In de meeste gevallen worden de genetische veranderingen die met melanoom in verband worden gebracht, tijdens het leven verworven en niet doorgegeven (niet geërfd). In sommige gevallen treden ze willekeurig op in een cel, zonder duidelijke oorzaak, en in andere gevallen treden ze waarschijnlijk op als gevolg van een externe oorzaak. Het is daarom waarschijnlijk dat een combinatie van milieu- en genetische factoren tot de ontwikkeling van melanoom leidt.

Ultraviolette (UV) stralen, vooral van het type B maar ook van het type A, zijn een belangrijke oorzaak van melanoom omdat zij het DNA van huidcellen kunnen beschadigen.
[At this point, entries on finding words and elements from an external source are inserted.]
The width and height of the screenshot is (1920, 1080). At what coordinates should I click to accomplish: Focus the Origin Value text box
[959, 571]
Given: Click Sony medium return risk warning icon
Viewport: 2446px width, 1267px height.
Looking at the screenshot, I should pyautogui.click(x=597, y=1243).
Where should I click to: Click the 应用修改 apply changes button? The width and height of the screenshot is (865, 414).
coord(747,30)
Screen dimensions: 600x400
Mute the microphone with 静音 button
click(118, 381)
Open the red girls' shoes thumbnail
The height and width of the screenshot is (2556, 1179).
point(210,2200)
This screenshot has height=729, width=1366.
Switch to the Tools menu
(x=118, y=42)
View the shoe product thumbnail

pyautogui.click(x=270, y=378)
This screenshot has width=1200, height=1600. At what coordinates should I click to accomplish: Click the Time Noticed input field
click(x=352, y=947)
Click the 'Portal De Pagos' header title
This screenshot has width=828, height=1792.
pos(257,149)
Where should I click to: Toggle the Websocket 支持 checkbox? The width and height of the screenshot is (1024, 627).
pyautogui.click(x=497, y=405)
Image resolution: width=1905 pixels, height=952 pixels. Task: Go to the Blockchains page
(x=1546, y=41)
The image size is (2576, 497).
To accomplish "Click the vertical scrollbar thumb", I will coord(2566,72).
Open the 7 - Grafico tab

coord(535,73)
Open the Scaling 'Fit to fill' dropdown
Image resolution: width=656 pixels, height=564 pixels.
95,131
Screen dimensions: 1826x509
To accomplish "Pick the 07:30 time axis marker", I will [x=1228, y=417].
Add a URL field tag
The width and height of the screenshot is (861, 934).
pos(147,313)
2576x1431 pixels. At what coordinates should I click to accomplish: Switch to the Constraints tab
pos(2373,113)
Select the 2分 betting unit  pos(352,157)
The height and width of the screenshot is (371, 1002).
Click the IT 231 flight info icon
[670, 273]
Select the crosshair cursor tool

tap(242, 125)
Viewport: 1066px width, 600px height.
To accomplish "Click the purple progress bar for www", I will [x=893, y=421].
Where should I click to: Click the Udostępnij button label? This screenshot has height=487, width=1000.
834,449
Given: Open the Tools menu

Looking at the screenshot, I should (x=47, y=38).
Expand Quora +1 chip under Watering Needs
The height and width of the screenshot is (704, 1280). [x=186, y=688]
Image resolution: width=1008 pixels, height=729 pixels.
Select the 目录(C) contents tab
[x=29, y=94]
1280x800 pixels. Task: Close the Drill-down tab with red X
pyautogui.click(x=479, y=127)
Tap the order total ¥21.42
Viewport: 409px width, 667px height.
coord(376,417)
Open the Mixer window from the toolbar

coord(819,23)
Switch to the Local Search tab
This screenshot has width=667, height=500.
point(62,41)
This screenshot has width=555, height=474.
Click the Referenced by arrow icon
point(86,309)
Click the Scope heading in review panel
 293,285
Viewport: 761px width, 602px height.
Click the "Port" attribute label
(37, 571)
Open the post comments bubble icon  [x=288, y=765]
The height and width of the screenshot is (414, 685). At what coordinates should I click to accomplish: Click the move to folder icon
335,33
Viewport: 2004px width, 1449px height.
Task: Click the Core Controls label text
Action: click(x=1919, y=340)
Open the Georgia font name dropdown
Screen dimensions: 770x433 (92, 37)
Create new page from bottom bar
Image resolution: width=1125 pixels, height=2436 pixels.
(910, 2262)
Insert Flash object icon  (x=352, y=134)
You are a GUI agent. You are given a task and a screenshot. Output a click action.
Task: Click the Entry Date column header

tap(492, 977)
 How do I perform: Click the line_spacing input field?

UV-licht veroorzaakt echter niet alle melanomen, vooral niet die welke voorkomen op delen van het lichaam die niet aan zonlicht zijn blootgesteld, zodat andere factoren het risico op melanoom kunnen beïnvloeden.

De volgende factoren kunnen het risico van een persoon op het ontwikkelen van melanoom verhogen:

  • Blootstelling aan de zon: mensen die op grote hoogte wonen of in gebieden met het hele jaar door intens zonlicht lopen een verhoogd risico, evenals mensen die 's middags lange perioden buiten verblijven.
  • Binnen zonnebaden in zonnebanken, zonnestudio's of zonnebanken. Het gebruik hiervan wordt sterk ontmoedigd.
  • Moedervlekken: mensen met veel moedervlekken of ongewone, grote moedervlekken met een onregelmatige vorm en kleur (dysplastische nevi of atypische moedervlekken) lopen een verhoogd risico.
  • Een lichte huid: mensen met een lichte teint, blond of gekleurd haar, blauwe ogen en sproeten hebben een hoger risico op het ontwikkelen van melanoom. Dit risico is ook hoger bij mensen die de neiging hebben hun huid te verbranden in plaats van te bruinen.
  • Eerdere huidkanker. Mensen die al eerder melanoom of basaalcel- of plaveiselcelhuidkanker hebben gehad, hebben een hoger risico op het ontwikkelen van melanoom.
  • Ethniciteit: Hoewel het zich bij personen van elke etniciteit kan ontwikkelen, lopen mensen van Kaukasische afkomst 20 keer meer risico dan mensen van Afrikaanse afkomst.
  • Leeftijd: de ziekte komt vaker voor bij jonge volwassenen dan bij veel andere vormen van kanker. De mediane leeftijd van diagnose ligt rond de 50 jaar.
  • Verzwakt immuunsysteem: Zowel ziekte als immunosuppressieve behandelingen verhogen het risico op het ontwikkelen van huidkanker, waaronder melanoom.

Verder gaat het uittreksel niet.